→ **What is required**: Retype, word for word, every line of the records below starting at the one that contains "is (1511, 480)." and ending at the one that contains "is (912, 541)."; include both of those lines and nothing more.

Stored data entries:
● ● ● ● ●

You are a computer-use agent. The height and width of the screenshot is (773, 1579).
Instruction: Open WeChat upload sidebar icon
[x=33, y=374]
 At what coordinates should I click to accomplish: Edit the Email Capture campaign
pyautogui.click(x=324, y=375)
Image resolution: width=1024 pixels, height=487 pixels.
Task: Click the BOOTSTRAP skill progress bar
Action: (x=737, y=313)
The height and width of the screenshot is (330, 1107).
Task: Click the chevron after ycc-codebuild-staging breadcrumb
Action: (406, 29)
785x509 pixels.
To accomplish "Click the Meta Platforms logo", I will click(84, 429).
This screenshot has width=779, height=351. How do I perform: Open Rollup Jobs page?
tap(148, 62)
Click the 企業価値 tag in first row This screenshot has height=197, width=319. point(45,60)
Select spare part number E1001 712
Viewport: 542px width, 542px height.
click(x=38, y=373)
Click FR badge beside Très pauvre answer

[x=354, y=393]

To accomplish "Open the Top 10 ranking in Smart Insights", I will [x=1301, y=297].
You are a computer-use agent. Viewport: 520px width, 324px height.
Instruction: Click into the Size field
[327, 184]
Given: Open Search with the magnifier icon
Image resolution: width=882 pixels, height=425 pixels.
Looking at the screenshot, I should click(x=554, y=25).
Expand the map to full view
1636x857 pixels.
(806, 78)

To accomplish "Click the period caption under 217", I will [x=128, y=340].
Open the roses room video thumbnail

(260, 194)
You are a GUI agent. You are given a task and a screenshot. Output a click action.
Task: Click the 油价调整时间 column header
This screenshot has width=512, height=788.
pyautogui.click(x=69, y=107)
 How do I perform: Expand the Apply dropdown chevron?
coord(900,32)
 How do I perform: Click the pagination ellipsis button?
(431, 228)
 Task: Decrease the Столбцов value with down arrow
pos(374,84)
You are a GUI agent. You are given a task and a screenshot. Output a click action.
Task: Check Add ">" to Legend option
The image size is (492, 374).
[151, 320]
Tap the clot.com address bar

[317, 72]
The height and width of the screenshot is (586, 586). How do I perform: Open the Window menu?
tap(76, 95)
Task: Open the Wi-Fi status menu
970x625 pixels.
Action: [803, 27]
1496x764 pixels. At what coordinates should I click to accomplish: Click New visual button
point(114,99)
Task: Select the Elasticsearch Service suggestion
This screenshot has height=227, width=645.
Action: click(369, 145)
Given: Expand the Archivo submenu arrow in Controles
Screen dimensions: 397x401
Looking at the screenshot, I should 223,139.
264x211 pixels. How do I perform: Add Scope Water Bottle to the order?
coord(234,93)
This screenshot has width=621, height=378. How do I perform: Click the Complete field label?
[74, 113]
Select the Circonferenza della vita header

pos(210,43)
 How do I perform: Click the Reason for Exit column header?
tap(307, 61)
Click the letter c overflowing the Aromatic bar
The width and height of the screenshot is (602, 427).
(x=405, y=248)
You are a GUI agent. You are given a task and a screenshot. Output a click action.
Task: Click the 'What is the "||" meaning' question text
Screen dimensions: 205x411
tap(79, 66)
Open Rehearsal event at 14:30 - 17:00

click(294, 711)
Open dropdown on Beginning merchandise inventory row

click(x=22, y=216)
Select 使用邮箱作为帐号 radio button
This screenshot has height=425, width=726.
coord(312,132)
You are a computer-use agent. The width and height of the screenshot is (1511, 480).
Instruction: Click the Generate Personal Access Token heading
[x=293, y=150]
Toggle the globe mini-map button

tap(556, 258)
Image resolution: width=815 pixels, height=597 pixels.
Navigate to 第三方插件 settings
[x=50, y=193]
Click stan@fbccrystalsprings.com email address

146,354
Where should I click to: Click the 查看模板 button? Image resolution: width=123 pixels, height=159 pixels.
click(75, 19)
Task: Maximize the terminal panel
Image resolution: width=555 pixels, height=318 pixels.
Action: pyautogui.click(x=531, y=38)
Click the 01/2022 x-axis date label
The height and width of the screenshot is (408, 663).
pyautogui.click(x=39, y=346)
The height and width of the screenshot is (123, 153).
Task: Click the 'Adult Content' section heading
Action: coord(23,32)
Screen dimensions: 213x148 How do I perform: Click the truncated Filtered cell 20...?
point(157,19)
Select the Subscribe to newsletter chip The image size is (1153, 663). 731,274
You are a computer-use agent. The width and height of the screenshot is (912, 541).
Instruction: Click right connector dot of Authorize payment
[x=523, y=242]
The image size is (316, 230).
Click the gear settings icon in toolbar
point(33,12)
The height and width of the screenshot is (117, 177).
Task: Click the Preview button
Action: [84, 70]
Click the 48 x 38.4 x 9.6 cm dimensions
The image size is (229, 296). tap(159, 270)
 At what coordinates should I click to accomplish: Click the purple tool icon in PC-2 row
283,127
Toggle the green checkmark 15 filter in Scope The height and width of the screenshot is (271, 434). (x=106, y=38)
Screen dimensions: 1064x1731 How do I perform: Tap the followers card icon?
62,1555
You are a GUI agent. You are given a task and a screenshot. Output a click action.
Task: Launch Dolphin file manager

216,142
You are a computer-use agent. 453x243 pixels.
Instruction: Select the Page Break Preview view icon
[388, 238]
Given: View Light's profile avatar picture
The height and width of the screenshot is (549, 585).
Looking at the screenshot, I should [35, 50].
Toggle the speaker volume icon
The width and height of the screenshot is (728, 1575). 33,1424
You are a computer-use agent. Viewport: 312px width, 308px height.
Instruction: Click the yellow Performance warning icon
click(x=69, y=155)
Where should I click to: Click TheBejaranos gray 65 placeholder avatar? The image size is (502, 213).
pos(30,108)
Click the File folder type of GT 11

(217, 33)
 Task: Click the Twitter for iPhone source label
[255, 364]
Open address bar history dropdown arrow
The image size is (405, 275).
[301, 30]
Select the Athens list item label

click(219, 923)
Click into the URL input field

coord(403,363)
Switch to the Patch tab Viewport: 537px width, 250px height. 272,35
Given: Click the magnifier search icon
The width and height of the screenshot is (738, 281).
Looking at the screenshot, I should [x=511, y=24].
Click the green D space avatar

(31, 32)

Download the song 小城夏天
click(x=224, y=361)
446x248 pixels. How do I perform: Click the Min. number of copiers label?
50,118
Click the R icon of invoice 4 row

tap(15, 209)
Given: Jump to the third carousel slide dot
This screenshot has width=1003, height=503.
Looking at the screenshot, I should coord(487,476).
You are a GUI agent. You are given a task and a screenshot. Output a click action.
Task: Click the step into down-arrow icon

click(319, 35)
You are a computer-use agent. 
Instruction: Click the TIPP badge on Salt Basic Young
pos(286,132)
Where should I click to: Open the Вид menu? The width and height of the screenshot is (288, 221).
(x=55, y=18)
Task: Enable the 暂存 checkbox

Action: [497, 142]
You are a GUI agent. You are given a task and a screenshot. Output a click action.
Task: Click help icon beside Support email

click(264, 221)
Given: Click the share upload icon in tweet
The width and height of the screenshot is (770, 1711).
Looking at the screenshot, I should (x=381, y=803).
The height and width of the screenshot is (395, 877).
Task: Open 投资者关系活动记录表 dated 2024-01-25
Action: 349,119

● ● ● ● ●

→ **Exercise result**:
You are a computer-use agent. The width and height of the screenshot is (1511, 480).
Instruction: Click the Generate Personal Access Token heading
[x=293, y=150]
Toggle the globe mini-map button

tap(556, 258)
Image resolution: width=815 pixels, height=597 pixels.
Navigate to 第三方插件 settings
[x=50, y=193]
Click stan@fbccrystalsprings.com email address

146,354
Where should I click to: Click the 查看模板 button? Image resolution: width=123 pixels, height=159 pixels.
click(75, 19)
Task: Maximize the terminal panel
Image resolution: width=555 pixels, height=318 pixels.
Action: pyautogui.click(x=531, y=38)
Click the 01/2022 x-axis date label
The height and width of the screenshot is (408, 663).
pyautogui.click(x=39, y=346)
The height and width of the screenshot is (123, 153).
Task: Click the 'Adult Content' section heading
Action: coord(23,32)
Screen dimensions: 213x148 How do I perform: Click the truncated Filtered cell 20...?
point(157,19)
Select the Subscribe to newsletter chip The image size is (1153, 663). 731,274
You are a computer-use agent. The width and height of the screenshot is (912, 541).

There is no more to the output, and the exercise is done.